### [What is expected]
Through the line that contains "Given: Click the orange D delayed-data badge", return the data below exactly, starting at its first line; leave the rest out.

------------------------------------------------------------------------

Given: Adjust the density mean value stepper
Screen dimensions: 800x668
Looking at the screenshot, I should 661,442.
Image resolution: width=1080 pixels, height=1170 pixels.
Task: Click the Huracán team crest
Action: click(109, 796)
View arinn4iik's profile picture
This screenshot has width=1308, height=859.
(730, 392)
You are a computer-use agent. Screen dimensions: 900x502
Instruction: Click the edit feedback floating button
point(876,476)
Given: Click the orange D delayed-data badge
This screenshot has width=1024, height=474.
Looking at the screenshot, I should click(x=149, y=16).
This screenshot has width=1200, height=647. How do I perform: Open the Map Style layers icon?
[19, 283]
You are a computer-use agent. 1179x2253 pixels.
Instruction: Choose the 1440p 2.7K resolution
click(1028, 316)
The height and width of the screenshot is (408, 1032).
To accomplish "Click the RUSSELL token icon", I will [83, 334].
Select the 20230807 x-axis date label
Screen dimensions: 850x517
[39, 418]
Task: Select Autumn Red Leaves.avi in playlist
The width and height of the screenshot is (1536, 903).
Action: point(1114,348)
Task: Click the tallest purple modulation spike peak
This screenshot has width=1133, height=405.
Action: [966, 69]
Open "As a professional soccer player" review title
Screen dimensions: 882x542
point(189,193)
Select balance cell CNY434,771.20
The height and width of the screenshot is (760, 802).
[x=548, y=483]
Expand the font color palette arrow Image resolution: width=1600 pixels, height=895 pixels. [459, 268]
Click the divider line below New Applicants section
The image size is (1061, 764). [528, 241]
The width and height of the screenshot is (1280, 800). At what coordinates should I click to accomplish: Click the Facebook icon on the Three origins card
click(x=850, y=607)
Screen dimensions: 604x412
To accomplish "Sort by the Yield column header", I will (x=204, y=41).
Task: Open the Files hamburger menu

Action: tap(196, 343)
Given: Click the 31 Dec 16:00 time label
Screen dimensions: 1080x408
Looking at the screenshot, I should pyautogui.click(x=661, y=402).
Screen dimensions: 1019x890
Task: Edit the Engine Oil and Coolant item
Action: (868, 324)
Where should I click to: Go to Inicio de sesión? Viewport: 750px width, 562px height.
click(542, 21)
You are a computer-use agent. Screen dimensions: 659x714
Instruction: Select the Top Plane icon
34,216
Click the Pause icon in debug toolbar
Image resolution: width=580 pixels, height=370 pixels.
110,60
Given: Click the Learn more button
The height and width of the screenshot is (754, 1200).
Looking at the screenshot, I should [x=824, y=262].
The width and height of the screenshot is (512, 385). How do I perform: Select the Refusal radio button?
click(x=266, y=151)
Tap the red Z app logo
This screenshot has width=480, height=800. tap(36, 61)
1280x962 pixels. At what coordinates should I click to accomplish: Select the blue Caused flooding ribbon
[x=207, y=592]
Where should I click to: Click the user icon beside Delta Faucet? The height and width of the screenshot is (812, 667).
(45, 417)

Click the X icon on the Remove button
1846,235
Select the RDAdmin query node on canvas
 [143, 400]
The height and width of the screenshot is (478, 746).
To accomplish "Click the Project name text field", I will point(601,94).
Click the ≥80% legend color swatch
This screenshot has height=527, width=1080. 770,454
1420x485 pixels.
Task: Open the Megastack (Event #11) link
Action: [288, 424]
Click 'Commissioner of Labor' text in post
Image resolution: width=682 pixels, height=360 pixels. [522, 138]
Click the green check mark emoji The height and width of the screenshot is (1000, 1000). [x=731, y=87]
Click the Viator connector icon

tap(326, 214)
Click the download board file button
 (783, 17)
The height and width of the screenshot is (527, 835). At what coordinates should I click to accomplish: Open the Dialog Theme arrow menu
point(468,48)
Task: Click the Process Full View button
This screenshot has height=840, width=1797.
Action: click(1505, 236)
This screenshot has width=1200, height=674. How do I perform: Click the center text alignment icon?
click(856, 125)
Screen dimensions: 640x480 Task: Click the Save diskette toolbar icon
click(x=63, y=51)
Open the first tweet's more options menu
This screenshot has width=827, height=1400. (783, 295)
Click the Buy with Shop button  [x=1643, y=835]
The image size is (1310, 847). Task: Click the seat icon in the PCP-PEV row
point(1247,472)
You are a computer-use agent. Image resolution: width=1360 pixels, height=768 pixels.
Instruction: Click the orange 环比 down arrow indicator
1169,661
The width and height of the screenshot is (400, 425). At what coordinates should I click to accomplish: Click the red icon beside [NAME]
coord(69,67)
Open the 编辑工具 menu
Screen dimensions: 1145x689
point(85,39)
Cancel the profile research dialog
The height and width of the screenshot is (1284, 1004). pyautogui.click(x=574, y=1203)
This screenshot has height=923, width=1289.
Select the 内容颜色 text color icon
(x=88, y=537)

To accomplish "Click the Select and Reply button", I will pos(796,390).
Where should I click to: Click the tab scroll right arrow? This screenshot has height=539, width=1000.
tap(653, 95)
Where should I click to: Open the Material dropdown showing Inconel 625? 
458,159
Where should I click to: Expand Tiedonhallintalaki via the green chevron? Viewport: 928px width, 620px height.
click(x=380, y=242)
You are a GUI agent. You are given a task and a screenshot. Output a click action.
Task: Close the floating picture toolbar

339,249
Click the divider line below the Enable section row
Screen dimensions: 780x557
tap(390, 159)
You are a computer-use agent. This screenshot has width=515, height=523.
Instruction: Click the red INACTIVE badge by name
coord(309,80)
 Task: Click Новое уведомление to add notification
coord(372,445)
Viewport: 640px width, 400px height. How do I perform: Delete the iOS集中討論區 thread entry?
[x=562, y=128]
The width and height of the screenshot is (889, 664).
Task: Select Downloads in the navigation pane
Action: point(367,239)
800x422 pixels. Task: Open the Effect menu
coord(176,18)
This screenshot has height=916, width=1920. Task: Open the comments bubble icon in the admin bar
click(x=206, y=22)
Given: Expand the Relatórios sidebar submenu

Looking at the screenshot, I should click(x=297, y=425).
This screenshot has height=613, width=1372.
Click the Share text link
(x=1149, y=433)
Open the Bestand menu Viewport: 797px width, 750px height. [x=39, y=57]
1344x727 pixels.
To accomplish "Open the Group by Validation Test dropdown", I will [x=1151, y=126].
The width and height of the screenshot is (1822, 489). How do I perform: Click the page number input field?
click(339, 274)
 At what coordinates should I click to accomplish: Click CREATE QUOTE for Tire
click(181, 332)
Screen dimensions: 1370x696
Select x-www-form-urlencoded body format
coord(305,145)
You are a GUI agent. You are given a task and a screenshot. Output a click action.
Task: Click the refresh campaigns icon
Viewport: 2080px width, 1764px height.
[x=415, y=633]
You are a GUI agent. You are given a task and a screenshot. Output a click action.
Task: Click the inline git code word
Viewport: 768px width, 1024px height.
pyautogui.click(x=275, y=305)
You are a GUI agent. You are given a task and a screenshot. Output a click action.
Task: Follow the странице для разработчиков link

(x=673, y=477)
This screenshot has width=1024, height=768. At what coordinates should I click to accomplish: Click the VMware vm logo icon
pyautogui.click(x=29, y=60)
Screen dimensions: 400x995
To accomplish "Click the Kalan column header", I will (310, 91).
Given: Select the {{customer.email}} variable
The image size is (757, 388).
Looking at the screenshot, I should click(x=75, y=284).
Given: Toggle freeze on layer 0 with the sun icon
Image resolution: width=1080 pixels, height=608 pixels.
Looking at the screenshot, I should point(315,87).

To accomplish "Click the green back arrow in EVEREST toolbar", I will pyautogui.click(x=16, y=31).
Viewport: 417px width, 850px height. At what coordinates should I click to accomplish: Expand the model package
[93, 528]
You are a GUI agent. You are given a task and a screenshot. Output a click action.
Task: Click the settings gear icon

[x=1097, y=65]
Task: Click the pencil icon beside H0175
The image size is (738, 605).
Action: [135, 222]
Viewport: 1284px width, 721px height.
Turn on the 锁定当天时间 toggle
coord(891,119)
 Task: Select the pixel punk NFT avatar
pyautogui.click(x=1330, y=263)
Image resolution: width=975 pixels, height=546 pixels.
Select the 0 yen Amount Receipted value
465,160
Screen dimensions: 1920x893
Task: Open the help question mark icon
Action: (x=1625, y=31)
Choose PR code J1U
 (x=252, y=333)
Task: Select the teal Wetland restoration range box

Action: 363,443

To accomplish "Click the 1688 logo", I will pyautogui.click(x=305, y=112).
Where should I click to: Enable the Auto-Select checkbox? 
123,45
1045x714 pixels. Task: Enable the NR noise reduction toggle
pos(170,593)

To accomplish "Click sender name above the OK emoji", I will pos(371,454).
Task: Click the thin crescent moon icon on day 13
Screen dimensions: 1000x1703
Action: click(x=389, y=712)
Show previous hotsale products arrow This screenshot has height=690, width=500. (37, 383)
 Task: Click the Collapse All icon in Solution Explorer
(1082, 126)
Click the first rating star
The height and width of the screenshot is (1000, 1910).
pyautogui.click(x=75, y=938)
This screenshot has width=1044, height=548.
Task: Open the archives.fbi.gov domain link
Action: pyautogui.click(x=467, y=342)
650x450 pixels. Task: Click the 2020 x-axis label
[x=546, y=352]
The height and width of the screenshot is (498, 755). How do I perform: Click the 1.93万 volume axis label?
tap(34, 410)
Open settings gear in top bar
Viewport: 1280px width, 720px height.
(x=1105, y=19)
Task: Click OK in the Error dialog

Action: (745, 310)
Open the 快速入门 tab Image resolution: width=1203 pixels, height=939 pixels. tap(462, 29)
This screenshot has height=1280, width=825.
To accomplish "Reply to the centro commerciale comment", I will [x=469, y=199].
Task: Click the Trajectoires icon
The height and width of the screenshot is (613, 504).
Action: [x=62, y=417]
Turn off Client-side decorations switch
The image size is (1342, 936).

------------------------------------------------------------------------

### [Output for this exercise]
Given: Adjust the density mean value stepper
Screen dimensions: 800x668
Looking at the screenshot, I should 661,442.
Image resolution: width=1080 pixels, height=1170 pixels.
Task: Click the Huracán team crest
Action: click(109, 796)
View arinn4iik's profile picture
This screenshot has width=1308, height=859.
(730, 392)
You are a computer-use agent. Screen dimensions: 900x502
Instruction: Click the edit feedback floating button
point(876,476)
Given: Click the orange D delayed-data badge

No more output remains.